Kadınlar dünyaya hakim vs. Alice’in dünyası öyleyken biz 2000’lerde hala kadın filmleri festivali yapıyoruz, kadınların sinemada uğradığı ayrımcılıktan söz ediyoruz. Biz hepimiz Alice’in sinema setlerinden yetişen kadınlarız.

“Sinemanın ilk yıllarında daha çok film yapanlar kadınlardı”

Özman sinemanın politik ve ekonomik gücünün keşfedilmesiyle birlikte kadınların sektörden silindiğini ifade ederek, şöyle devam ediyor:

Sinemanın ilk yıllarında daha çok film yapanlar kadınlar. Çünkü sinema popüler bir sanat değil, politik gücü keşfedilmemiş, ekonomik getirisi yok.
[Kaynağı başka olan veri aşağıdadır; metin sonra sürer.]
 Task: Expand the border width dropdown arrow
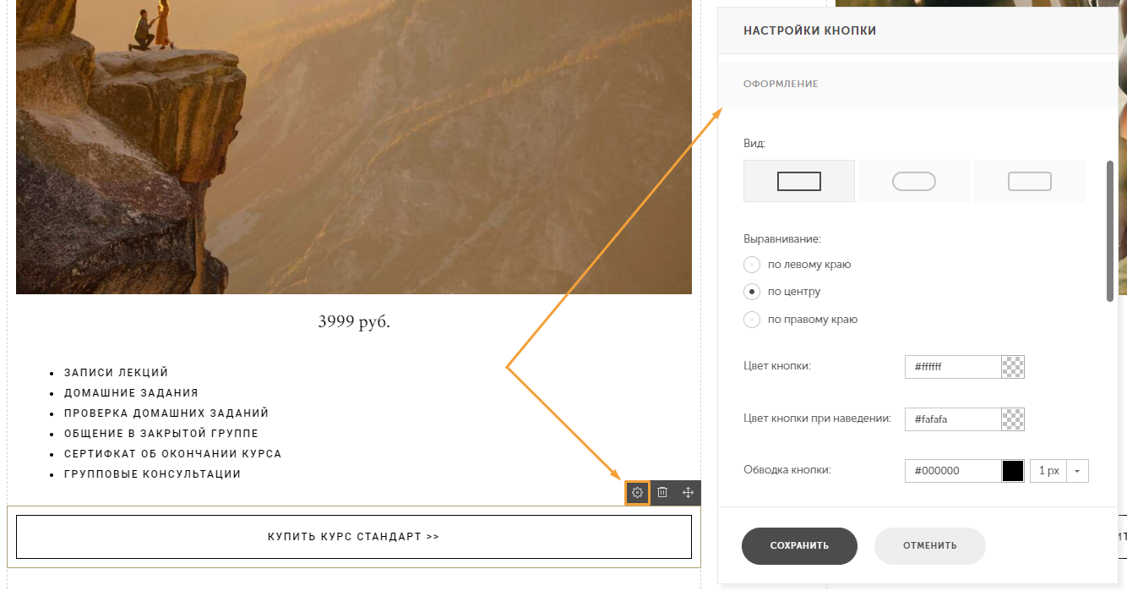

Dolayısıyla kadınlar yani öykü, hikaye anlatmayı da sevdikleri için bu alandalar. Hani Virginia Woolf der ya; “Anonim kadındır” diye. Ama sinemanın da o günlerde propaganda, politik ve ekonomik gücü fark ediliyor. Kadınlar siliniyor sektörden, hele ki 1930’larda tamamen siliniyorlar. Ama bir yandan Mia West gibi kadınlar da var mesela. Hollywood’da falan ilk sansür kanunları falan onun için çıkar. Başka bir dünyadan ama önemlidir yani. “İltifat edip, kompliman yapan bir erkek centilmen oluyor da ben yapınca neden orospu deniyor?” diye bir çıkışı var mesela o burjuva ahlakı yerden yere vuran.

Mae Wes’in öyküsü

Mae West’in hikayesinin ayrıntılarını da şöyle anlatıyor Özman:

Mae West’in şöyle bir hikayesi var. Bir gün bir odaya girer süslü de bir kadındır aynı zamanda Mae West. Üzerinde elmaslar falan var. Bir adam, “Ah Tanrım ne elmaslar” der. Mae da dönüp der ki “Bunları edinmemde Tanrının pek az yardımı oldu şekerim.” Hayatını yazdığı kitaba da bu ismi verir: “Tanrının Pek Az Yardımı Oldu Şekerim”. Bu sektörde uğradığı sansürü, linci falan anlattığı bir kitap olur.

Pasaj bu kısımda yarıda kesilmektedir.